The ANN model was used to investigate the sensitivity of CA-value to input parameters and TOC values. By generating 10,000 realizations, the CA-value was predicted as a function of input parameters within the ranges presented in Table 1 at specific TOC values. Figure 12 displays the cumulative frequency of the CA-value at different TOC values. For instance, when the TOC value is low (5%), the shale rock is mostly water-wet, regardless of the input parameter values. At a P (90) value, 90% of the samples will be water-wet at any conditions for low TOC values, and less than 10% of the samples will be CO2-wet with CA values higher than 90 degrees.

Figure 12
figure 12

Cumulative frequency of different CA-values at different input properties for a certain TOC value.

As the TOC value increases to 9%, the entire curve shifts to the right, indicating an increase in rock hydrophobicity.
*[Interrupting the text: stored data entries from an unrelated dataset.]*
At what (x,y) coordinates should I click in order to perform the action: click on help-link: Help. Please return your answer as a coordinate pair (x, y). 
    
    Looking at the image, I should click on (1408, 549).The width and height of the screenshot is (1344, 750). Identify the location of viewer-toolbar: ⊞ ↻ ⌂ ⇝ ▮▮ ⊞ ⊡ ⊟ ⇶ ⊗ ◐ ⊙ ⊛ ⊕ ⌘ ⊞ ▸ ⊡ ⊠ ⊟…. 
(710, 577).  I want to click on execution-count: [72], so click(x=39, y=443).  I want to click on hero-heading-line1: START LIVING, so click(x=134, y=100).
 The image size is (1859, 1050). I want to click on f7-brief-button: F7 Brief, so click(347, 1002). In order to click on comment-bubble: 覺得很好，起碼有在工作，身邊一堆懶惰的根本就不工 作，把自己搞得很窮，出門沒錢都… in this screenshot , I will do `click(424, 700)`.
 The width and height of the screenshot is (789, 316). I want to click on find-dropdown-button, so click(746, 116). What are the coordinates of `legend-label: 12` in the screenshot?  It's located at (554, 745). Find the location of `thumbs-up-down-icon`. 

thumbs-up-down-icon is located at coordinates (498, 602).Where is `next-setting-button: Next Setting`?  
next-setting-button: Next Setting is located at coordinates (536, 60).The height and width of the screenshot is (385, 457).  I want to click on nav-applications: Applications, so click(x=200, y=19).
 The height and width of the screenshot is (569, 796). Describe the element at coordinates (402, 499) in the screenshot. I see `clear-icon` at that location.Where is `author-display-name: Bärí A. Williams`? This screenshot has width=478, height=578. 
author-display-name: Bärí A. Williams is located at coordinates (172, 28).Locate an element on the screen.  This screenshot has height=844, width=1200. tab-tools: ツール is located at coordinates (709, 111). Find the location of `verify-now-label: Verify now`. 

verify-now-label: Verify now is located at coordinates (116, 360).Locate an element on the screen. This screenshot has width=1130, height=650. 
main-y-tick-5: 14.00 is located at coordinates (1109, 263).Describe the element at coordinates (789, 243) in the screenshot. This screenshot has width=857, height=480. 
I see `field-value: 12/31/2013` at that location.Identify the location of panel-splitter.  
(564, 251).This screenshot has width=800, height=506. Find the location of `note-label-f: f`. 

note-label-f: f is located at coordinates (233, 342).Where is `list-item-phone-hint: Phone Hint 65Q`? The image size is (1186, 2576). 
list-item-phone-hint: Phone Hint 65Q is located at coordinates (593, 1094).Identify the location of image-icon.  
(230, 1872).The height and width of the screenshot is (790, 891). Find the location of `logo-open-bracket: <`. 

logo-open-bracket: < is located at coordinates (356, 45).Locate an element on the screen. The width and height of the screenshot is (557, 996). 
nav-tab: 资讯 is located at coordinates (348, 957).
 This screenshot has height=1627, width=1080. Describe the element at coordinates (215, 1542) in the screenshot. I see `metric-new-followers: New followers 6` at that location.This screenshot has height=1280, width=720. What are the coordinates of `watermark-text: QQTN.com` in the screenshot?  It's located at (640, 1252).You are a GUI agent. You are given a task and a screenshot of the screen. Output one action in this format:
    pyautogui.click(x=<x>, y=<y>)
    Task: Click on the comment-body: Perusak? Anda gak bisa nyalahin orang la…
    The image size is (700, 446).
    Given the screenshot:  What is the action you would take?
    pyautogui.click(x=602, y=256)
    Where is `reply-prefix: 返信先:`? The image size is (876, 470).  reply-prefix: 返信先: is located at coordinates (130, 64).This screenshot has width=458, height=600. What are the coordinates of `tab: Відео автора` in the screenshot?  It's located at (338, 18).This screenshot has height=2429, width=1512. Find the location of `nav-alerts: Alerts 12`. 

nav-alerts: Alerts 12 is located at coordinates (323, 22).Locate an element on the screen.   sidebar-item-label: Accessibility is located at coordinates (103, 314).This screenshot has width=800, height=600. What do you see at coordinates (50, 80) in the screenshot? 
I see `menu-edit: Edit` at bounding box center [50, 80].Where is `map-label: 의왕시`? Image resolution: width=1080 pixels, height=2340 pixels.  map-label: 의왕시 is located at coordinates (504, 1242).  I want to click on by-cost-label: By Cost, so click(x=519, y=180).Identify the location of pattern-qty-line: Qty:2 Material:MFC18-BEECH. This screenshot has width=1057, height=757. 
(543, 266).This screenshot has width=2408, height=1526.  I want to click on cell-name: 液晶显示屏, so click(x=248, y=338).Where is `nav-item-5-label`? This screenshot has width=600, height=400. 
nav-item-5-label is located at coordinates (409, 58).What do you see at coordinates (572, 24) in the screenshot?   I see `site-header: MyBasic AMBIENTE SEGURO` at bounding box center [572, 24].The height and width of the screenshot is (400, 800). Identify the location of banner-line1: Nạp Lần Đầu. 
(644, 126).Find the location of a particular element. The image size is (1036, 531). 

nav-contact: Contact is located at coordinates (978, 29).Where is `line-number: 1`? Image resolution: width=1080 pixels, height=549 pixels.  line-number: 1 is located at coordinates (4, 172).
The findings revealed that for a shale sample with a TOC value of 9%, 25% of the shale samples will be CO2-wet. A similar trend was observed when the TOC value increased to 14%, where the shale surface becomes even more CO2-wet, and around 35% of the rock samples become CO2-wet. However, further increase in the TOC value did not change the distribution of the contact angle values, which suggests a high dependency of the wettability on the other input parameters.

R-values were calculated between the input parameters and the corresponding CA-value output values for each TOC value. Figure 13 shows the dependency of CA-value on various input parameters, which is independent of the TOC value. The R-values are almost constant for each parameter with increasing TOC values until a value of 9%. The R-value between the pressure and contact angle increased from 0.48 at low TOC values to 0.63 at high TOC values, confirming an increasing dependency of CA on pressure at high TOC values, consistent with the results shown in Fig. 12.

Figure 13
figure 13

The CA-value sensitivity to the different input parameters. (a) The trend of R-value between the different parameters and contact angle for different TOC, (b) average R-values between the different parameters and contact angle.

Figure 13b shows the average R-value between the input parameters and the contact angle at different TOC values. Operating pressure has the highest positive effect on the CA-values, followed by salt concentration in the brine solution. On the other hand, temperature has the most significant negative effect on the CA-values. The concentrations of clays and quartz display a negative relationship with the CA-value, indicating that the shale surface becomes more water-wet as their concentrations increase. In contrast, carbonates show a positive relationship with the CA-value, where the shale surface wettability turns less hydrophilic as the carbonate concentrations increase.

Conclusions

This study utilized machine learning techniques, including ANN, ANFIS, and SVM, to predict the contact angle of shale formations under various operational conditions, eliminating the need for expensive and time-consuming experimental measurements. The results of this study are outlined below.

  • The different ML models accurately predicted contact angle based on shale mineralogy and operating conditions.

  • ANN model outperformed other ML models with R2 higher than 0.96 and RMSE less than 5 for training, testing and validation datasets.

  • SVM model showed overfitting problem with R2 values decreased from 0.99 to 0.88 for the training dataset compared to the validation dataset.

  • An empirical correlation was developed based on ANN model to predict contact angle without rerunning ML models with validation R2 of 0.96.

  • Operating pressure had the most significant impact on shale wettability at constant TOC, and contact angle dependency on pressure increased at high TOC values.